A retriever helps fetch the most relevant chunks (based on similarity) for a given user query. This retriever is looking at our Delta Table and would be able to search for relevant information in it based on user's question.

# Connect to the vector store
vector_store = DatabricksVectorSearch(
    endpoint="test_vector",          # This is your vector search endpoint
    index_name=full_index_name,      # Full index path: catalog.schema.index_name
)

# Convert the vector store into a retriever object
retriever = vector_store.as_retriever()

# Load a Databricks-supported LLM
chat_model = ChatDatabricks(
    endpoint="databricks-meta-llama-3-70b-instruct",  # LLM endpoint
    temperature=0.1,                                  # Controls creativity
    max_tokens=500                                    # Limits length of response
)

# Build the retrieval-based QA chain
qa_chain = RetrievalQA.from_chain_type(
    llm=chat_model,
    retriever=retriever,
    chain_type="stuff",                  # The simplest type – it stuffs all retrieved docs into a prompt
    return_source_documents=True         # Lets us trace where the answer came from
)

9. Ask a Question

Final step is to define a simple function that allows users to ask questions.
It uses the qa_chain above to return both the answer and the source documents used to derive that answer.

def ask_ccr_question(query):
    response = qa_chain(query)
    return {
        "answer": response["result"],
        "sources": [doc.metadata for doc in response["source_documents"]]
    }


ask_ccr_question("What is a CCR?")

Screenshot of Output: Answer hidden due to confidentiality

Screenshot of output: List of Chunks it used to Answer the Question

Closing

This little project has opened up possibilities to implement such use cases for our clients.
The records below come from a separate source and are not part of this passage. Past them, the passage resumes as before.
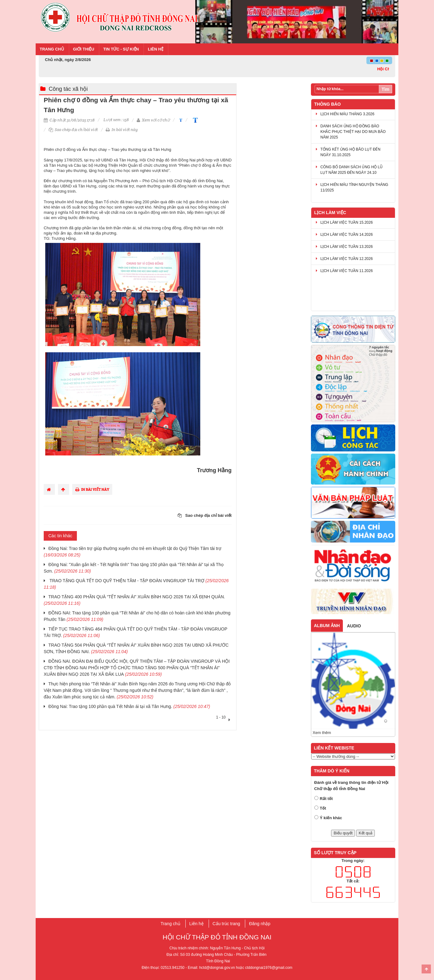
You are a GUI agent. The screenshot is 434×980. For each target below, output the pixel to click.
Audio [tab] (354, 626)
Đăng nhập (260, 923)
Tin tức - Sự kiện (121, 49)
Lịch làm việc (330, 212)
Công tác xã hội (68, 89)
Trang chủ (52, 49)
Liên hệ (155, 49)
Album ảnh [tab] (327, 625)
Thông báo (328, 104)
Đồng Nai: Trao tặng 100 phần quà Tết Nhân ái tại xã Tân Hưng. (129, 706)
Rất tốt (326, 799)
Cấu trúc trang (227, 923)
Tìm (385, 89)
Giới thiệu (84, 49)
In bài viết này (122, 130)
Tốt (323, 808)
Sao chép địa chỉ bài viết (73, 130)
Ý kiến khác (331, 818)
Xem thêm (322, 733)
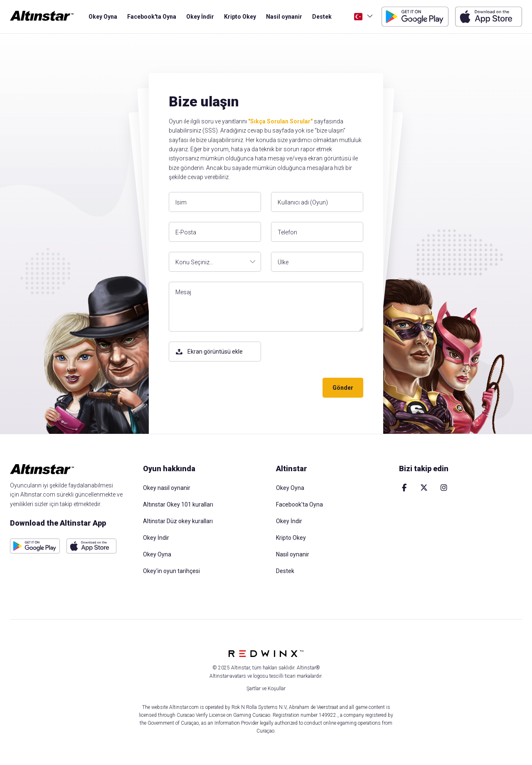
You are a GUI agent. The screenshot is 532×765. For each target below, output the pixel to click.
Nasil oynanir (284, 17)
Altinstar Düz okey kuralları (178, 521)
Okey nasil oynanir (167, 488)
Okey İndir (200, 17)
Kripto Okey (240, 17)
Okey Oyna (103, 17)
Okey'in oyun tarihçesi (171, 571)
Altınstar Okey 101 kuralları (178, 504)
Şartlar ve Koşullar (266, 689)
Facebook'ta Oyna (152, 17)
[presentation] (232, 388)
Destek (322, 17)
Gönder (343, 388)
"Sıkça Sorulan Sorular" (280, 121)
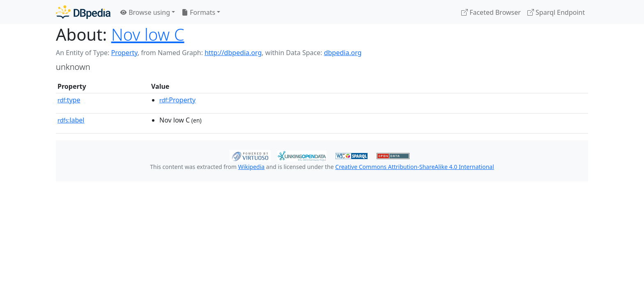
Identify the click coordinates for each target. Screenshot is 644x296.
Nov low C (148, 34)
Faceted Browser (491, 12)
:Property (177, 100)
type (69, 100)
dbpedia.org (343, 53)
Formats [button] (198, 12)
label (71, 120)
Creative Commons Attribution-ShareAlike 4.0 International (414, 166)
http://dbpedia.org (233, 53)
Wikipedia (251, 166)
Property (124, 53)
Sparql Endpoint (556, 12)
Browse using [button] (145, 12)
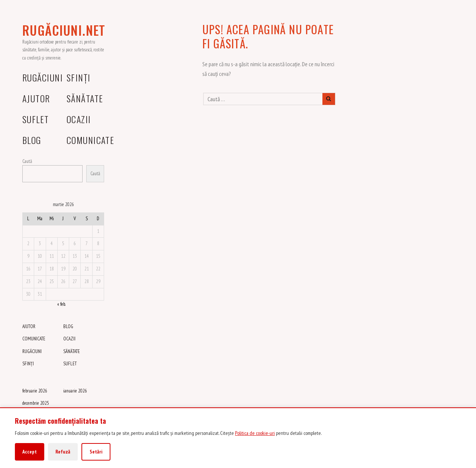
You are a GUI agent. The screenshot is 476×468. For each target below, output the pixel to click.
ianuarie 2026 (75, 391)
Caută (27, 161)
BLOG (32, 140)
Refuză (63, 452)
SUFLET (36, 119)
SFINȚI (78, 77)
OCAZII (79, 119)
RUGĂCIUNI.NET (64, 30)
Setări (96, 452)
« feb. (61, 304)
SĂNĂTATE (85, 98)
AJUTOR (36, 98)
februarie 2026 (35, 391)
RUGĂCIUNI (42, 77)
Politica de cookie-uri (255, 433)
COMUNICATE (90, 140)
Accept (29, 452)
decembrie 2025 (36, 403)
Even thought RAG might be old school now, but if we can guarantee security and deliver the use case efficiently, I genuinely believe clients would still prefer it. The best part is that I can even give this a simple front-end using Databricks’ built-in app deployment feature — which makes the whole solution more accessible. I’m looking forward to refining it further and exploring how it could be shaped into something truly useful.